TASK OBJECTIVE:
Convert the entries, from the start through the line containing "(x=28, y=149)", into a two-column CSV with the columns input and output. Put each entry's text in input and its answer in output, with each value in one quoted field and line breaks replaced by spaces.

[Part of a data file]
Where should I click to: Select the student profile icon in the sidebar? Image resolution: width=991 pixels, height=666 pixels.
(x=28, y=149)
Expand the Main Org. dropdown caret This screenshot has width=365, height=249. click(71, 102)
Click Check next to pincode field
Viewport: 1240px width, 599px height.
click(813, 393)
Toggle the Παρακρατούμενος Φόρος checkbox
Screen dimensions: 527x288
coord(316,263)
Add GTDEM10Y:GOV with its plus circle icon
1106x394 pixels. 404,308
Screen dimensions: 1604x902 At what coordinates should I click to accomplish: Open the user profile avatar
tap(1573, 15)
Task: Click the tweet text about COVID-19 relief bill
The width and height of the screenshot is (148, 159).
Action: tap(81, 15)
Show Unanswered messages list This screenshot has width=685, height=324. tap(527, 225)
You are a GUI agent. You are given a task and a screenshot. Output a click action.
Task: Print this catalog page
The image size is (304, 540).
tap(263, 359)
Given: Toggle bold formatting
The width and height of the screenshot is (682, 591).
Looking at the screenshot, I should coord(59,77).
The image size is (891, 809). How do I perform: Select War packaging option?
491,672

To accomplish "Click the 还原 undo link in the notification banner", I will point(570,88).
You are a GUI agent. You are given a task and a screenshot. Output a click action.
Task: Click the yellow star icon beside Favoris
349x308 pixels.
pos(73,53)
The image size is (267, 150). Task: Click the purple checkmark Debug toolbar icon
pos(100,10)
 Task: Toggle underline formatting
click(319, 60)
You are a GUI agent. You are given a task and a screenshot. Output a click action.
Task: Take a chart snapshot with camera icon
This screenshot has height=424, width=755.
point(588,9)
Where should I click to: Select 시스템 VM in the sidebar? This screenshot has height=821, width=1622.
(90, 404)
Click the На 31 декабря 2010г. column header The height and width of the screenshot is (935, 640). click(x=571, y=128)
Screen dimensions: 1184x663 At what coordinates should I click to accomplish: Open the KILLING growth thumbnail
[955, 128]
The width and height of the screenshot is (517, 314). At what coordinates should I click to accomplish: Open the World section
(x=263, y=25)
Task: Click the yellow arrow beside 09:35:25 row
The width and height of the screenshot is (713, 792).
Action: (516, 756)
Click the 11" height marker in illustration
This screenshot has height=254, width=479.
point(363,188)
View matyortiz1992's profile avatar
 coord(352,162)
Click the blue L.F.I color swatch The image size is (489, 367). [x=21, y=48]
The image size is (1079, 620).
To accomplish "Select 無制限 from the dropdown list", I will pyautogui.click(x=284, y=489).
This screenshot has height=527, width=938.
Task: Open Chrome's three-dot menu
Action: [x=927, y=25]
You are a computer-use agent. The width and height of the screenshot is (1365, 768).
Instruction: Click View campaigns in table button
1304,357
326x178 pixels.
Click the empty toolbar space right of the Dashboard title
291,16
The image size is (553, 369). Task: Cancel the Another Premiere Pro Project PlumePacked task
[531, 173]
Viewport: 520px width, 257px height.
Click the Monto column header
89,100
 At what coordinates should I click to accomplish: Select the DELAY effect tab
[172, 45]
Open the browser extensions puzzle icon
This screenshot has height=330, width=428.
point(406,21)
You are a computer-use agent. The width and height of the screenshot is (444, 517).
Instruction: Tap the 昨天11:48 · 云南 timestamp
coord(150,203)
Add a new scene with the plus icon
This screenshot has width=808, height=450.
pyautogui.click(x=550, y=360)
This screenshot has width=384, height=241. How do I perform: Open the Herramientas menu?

RESPONSE:
input,output
"Where should I click to: Select the student profile icon in the sidebar? Image resolution: width=991 pixels, height=666 pixels.","(x=28, y=149)"